Government in India may allow foreign direct investment in mono-brand retailing
India’s government is considering allowing foreign companies to completely own single-brand retail stores in the country, after it had abandoned project to permit foreign investment in multi-brand retailing, due to lack of political consensus.
At present, only 51% foreign direct investment, or FDI, is allowed in mono brand retail and the industry ministry is now looking at a proposal to raise this limit to 100% as it seeks to send a positive signal to foreign investors. “We have discussed the proposal internally and it was even put up before a joint government-industry task force,” a government official told Economic Times of India.
The move to raise the FDI limit in mono brand retail is being accompanied by a tightening of norms for the sector. In its update of the FDI policy issued on September 30, the government has mandated that the foreign investor must own the brand that it intends to retail in India. This is to ensure that franchisees of brands do not take advantage of a more liberal investment regime. Ironically, while the government now seeks to appease global investors by possibly hiking the FDI ceiling, the decision to allow foreign investment in mono-brand retail a few years ago was meant to be the first step towards the eventual opening up of the entire retail sector to foreign competition.

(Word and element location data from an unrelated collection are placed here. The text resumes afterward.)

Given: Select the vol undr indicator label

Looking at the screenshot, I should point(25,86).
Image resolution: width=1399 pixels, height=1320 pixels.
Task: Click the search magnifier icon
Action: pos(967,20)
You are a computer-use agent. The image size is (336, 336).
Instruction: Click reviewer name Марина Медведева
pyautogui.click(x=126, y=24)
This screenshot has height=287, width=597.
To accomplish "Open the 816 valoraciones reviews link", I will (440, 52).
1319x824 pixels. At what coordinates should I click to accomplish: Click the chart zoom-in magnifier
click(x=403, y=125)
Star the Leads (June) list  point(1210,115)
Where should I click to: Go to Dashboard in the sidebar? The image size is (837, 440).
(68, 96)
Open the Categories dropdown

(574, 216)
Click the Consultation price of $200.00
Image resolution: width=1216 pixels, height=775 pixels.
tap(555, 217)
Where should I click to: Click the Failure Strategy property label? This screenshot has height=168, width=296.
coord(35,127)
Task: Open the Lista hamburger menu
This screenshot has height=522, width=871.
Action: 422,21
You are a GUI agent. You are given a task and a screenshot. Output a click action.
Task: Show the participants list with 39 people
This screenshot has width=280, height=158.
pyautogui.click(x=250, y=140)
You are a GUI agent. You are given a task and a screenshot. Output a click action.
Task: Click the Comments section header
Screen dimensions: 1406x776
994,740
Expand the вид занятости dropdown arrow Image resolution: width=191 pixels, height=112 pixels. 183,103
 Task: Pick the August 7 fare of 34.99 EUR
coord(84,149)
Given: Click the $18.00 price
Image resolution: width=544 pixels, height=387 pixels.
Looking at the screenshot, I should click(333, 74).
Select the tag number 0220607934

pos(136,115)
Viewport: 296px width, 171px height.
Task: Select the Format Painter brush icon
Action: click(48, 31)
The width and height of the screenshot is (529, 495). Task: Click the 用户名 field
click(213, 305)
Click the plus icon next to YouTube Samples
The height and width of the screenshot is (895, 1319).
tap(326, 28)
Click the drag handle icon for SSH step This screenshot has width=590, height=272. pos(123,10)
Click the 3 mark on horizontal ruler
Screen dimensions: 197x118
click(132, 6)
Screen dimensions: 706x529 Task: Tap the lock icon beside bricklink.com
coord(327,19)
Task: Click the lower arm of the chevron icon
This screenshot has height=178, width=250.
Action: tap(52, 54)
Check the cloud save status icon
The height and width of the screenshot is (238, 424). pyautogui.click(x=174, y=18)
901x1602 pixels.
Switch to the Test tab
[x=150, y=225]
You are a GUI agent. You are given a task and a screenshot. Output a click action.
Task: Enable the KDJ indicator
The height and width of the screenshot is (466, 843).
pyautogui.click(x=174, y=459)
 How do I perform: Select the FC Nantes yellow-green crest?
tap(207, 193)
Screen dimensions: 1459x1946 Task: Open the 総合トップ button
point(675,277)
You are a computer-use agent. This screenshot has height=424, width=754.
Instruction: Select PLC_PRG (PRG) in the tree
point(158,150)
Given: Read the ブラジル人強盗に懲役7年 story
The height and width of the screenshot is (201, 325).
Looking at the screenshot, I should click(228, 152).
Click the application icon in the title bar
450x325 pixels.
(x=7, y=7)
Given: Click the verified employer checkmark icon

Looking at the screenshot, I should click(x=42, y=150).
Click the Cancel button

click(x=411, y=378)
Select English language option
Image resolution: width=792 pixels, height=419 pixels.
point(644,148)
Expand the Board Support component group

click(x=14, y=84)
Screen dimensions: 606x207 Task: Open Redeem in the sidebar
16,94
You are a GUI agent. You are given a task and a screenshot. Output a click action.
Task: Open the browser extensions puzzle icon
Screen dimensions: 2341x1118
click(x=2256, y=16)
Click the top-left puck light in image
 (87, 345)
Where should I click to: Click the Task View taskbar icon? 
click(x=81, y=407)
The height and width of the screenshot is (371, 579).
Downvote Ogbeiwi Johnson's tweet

The measure will boost the Indian luxury market especially the sectors of fashion and accessories, the limitations on foreign direct investment being one of the major factors behind the sluggish development of the Indian luxury market. However, the biggest stake of the change in legislation is by far on global retail chains such as Walmart, Tesco and Carrefour which have been impatiently waiting for several years to open stores in India. Last week, on his way back from the US, Prime Minister Manmohan Singh said FDI in multi-brand retail would be allowed only after a consensus is reached.